New rules introduced last year by the Director of Public Prosecutions require detectives to provide the Crown Prosecution Service with an almost trial-ready prosecution file before it makes a charging decision.
But this change is causing additional stress for officers who are already overworked, under resourced and struggling to keep up with demand, according to Tim Hanson, Deputy Secretary of Greater Manchester Police Federation.
Tim, who is also the Federation’s Detectives’ Lead, said: “We are being asked to do a lot of pre-emptive work before we actually get into the crux of the evidence. And that has a massive impact on demand.
“We are being asked to jump through so many hoops before we actually get the evidence assessed. It has a negative effect on people not only coming to the police to make the allegations, but also in public confidence in the whole criminal justice system
It can be a huge waste of resources, particularly if a suspect admits to an offence or the CPS decides not to proceed”

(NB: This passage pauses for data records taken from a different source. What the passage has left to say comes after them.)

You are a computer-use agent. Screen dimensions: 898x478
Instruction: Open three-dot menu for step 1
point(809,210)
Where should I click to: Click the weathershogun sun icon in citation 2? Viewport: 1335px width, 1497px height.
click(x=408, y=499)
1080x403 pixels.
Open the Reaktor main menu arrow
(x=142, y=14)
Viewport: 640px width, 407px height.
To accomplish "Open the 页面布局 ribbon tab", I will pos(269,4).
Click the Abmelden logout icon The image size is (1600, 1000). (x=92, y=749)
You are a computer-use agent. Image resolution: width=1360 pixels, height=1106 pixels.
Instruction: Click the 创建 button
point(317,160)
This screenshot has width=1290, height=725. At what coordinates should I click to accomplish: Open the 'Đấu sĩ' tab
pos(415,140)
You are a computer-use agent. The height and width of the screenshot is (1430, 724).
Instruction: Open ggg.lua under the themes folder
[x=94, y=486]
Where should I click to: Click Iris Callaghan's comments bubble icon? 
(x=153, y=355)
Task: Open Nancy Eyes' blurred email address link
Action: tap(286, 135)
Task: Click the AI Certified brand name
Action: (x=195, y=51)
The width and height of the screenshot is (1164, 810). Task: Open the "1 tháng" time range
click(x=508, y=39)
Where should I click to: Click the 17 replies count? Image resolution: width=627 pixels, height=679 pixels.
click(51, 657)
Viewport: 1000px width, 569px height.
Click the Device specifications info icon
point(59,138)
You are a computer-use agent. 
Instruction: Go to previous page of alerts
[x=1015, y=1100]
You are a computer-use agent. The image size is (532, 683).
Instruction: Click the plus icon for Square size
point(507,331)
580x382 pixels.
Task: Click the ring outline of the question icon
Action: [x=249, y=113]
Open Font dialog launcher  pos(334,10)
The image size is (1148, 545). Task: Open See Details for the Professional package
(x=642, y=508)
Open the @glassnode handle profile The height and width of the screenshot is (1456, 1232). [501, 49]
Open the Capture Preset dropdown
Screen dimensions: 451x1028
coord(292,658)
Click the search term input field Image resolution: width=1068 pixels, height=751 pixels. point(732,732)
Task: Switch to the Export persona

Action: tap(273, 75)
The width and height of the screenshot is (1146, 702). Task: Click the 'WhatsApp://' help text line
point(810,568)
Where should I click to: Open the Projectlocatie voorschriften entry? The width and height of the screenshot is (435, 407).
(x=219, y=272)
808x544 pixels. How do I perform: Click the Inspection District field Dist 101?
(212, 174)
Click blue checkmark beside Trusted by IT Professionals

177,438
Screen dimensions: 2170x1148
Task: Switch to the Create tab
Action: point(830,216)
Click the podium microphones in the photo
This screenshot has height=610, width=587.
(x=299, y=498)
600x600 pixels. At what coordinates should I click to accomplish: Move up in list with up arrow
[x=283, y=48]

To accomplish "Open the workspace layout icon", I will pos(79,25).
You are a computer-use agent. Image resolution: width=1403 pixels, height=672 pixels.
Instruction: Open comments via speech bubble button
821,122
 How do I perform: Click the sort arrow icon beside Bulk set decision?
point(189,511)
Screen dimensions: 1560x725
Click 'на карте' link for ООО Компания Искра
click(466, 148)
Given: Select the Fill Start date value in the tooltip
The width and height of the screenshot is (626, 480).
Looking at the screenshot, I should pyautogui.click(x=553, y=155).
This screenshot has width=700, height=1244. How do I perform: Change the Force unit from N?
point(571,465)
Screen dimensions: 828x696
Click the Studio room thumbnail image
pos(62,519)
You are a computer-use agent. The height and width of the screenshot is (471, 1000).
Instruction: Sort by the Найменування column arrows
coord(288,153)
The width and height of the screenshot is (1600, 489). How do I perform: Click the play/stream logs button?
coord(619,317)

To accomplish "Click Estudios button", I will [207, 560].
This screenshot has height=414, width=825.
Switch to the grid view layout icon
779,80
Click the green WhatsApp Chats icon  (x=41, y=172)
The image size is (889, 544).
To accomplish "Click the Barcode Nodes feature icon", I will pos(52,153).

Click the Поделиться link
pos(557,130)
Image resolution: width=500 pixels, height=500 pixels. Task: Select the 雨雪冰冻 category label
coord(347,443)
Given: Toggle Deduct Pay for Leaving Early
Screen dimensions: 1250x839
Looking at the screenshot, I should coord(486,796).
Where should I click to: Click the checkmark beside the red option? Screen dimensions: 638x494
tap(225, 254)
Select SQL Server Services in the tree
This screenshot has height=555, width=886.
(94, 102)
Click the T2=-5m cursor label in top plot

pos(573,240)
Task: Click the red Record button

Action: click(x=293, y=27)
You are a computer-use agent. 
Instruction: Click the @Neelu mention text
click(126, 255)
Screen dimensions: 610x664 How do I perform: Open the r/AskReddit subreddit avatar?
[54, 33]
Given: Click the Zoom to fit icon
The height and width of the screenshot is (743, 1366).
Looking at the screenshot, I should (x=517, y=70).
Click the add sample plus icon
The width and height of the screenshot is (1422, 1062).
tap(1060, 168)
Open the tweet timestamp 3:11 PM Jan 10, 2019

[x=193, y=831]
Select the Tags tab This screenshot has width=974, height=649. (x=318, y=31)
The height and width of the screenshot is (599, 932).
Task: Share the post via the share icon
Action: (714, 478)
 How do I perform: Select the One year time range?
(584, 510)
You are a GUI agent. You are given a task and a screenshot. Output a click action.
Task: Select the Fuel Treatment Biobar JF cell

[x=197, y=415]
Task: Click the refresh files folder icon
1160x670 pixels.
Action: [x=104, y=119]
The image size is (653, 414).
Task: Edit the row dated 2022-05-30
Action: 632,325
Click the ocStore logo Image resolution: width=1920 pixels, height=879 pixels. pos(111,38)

A review by the Police Federation of England and Wales found that 95% of detectives said the changes had increased the number of hours they spend on pre-charge file preparation, and 87% said the changes had decreased the efficacy of the criminal justice system. And 87% of investigators said the job had become more stressful as a result of the changes.
Tim added: “I will be sharing the findings of the survey with the Force’s senior officers and local MPs to highlight the impact the issue is having on officers and their ability to deliver the service they want to the people of Greater Manchester.”
He concluded: “We want the Police Minister and MPs to have a look at this issue so that the voice of our members can be heard and there can be a move back towards our previous system of agreed staged disclosure. The current directive issued by the DPP is a guidance document to the CPS however it’s been interpreted and enforced as though it is legislation. We want Parliament to have a look at it this issue and how the current DPP guidance is affecting the Criminal Justice System.”